KING AMARELLE

Prunus cerasus

King Amarelle is an old European cherry that has taken on new life in America. It is of the Early Richmond type, differing from this standard Amarelle in bearing fruit a little earlier, lighter in color and with a longer stem. The fault which all but condemns the variety as a commercial cherry is the small size of the fruit, the cherries running smaller than those of Early Richmond which, in its turn, is rather too small. The tree is very like that of Early Richmond—quite as vigorous and productive, the same in size and shape and, if anything, a little more hardy. The variety is told from afar in blossoming-time by the peculiar distribution of the flower-clusters, which are numerous and dense but always separated by several inches or a foot of bare wood. King Amarelle can never displace Early Richmond but might be tried where a somewhat hardier cherry is wanted or it might be planted as a substitute where the better-known sort fails.

This variety, of old and uncertain origin, sprang up in France about the same time as the Montmorencies and became confused with them. In both fruit and tree-characters, however, King Amarelle is very different from the Montmorencies, being more like Early May but ripening later and making a larger tree. The cultivation of King Amarelle never became extended in Europe because of the inferior quality of the fruit and poor tree-characters. Professor J. L. Budd brought the variety to America from Russia about 1883. The Royal Amarelle, grown on the Canadian Experiment Station grounds in 1900, is undoubtedly King Amarelle.
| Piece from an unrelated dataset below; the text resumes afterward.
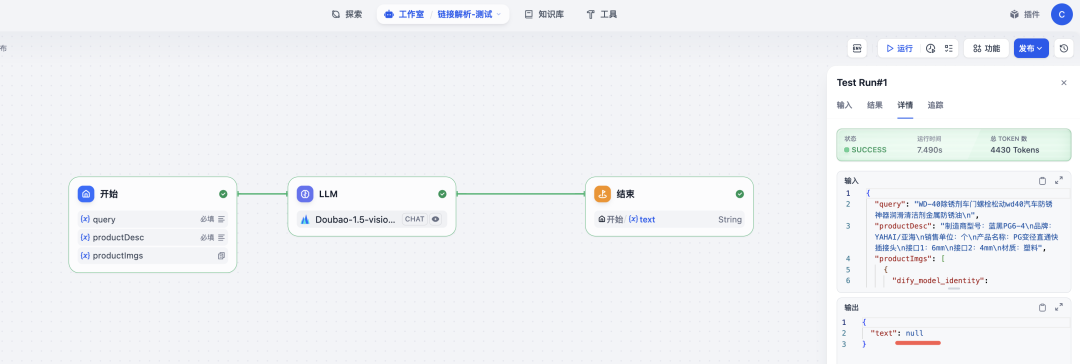Viewport: 1080px width, 364px height.
Task: Close the Test Run#1 panel
Action: pyautogui.click(x=1063, y=83)
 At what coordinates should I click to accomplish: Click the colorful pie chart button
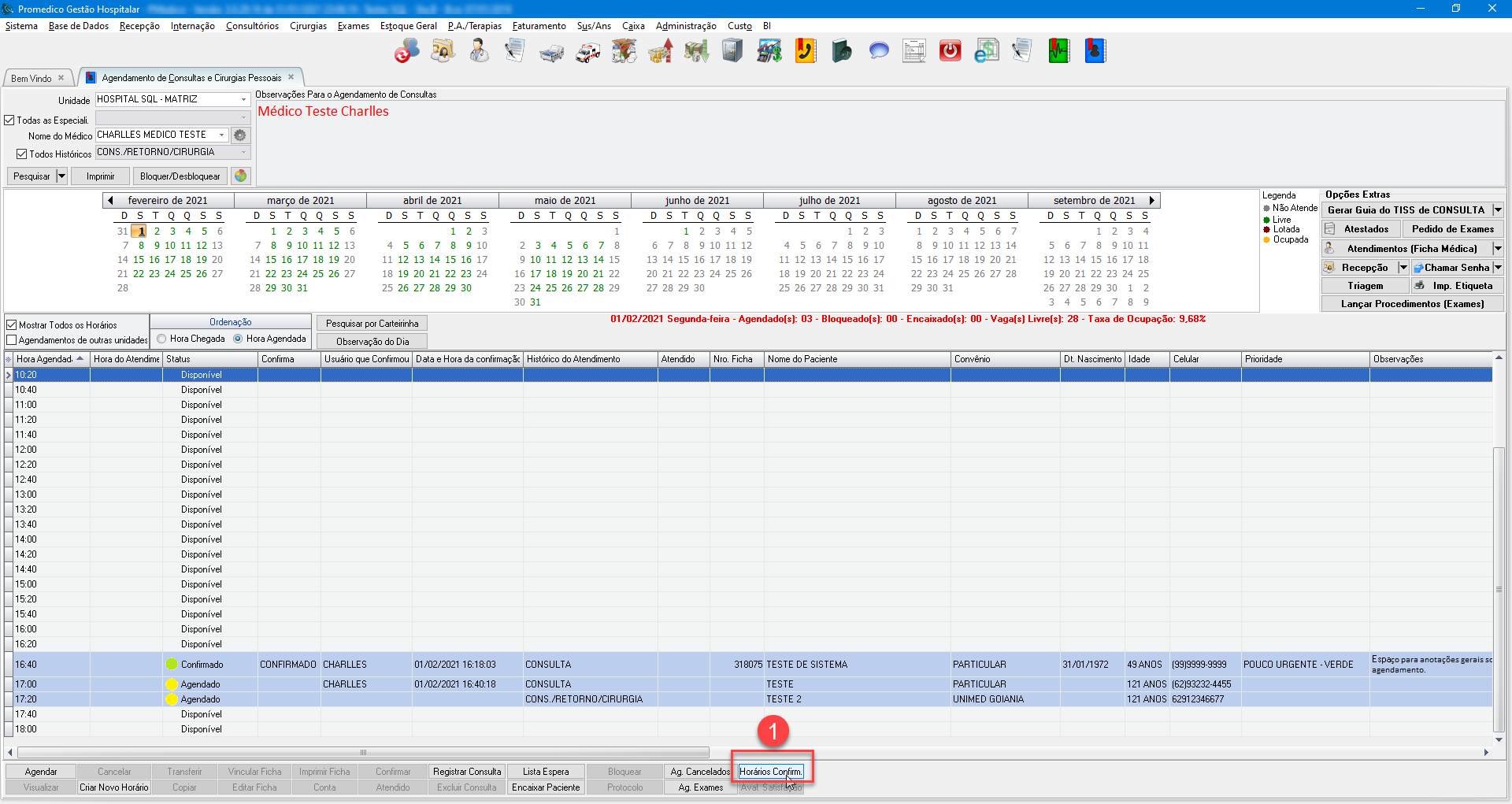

The American Pomological Society placed it on its list of recommended fruits in 1909.

Tree of medium size and vigor, upright-spreading, open-topped, very productive; trunk roughish; branches rather slender, smooth, reddish-brown overlaid with dark ash-gray; branchlets slender, of medium length, with short internodes, brown partly covered with ash-gray, smooth, with numerous conspicuous, small, raised lenticels.

Leaves three and one-half inches long, one and one-half inches wide, folded upward, obovate, somewhat glossy, thick; upper surface dark green, rugose; lower surface light green, with a few scattering hairs; apex acute, base abrupt; margin finely and doubly serrate, with small, dark glands; petiole one inch long, somewhat slender, lightly tinged with red, with a few hairs on the grooved upper surface and with from one to three small, globose, greenish-yellow glands at the base of the blade.

Buds small, short, obtuse, very free, arranged singly as lateral buds and in clusters on few, short spurs; leaf-scars prominent; season of bloom intermediate; flowers white, one and one-fourth inches across; borne in dense clusters usually in threes; pedicels over one-half inch long, glabrous, greenish; calyx-tube with a tinge of red, obconic, glabrous; calyx-lobes faintly tinged with red, acute, serrate, glabrous within and without, reflexed; petals somewhat obovate, entire, with an entire apex; filaments one-fourth inch long; pistil glabrous, equal to the stamens in length.

Fruit matures early; three-fourths inch in diameter, roundish-oblate, compressed; cavity regular, somewhat abrupt; suture indistinct; apex roundish or flattened; color bright red; dots numerous, small, light russet, rather conspicuous; stem one inch long, adhering to the fruit; skin thin, tender, separating from the pulp; flesh pale yellow, with colorless juice, tender and melting, sprightly; fair to good in quality; stone free, ovate, somewhat flattened, pointed, with smooth surfaces, faintly tinged with red; ridged along the ventral suture.

KIRTLAND

Prunus avium

In the collection of cherries at this Station, Kirtland stands among the best of the Bigarreaus in quality of fruit—in fact is hardly surpassed in richness and delicacy of flavor. The fruit, too, as may be seen from the color-plate, is handsome, the cherries resembling the well-known Napoleon but being a little darker in color. The flesh is firm and meaty and stands handling well and also resists the brown-rot as well as any other cherry. With these splendid qualities of fruit, Kirtland would long ago have been one of the standard commercial cherries were its tree-characters better. Wherever tried, the complaint comes that the trees lack vigor and can be grown successfully only on choice cherry soils and under the best of care. With these faults the variety can be recommended only for home orchards and for local markets where there is demand for a very early Bigarreau, since this variety ripens before most other cherries of its kind.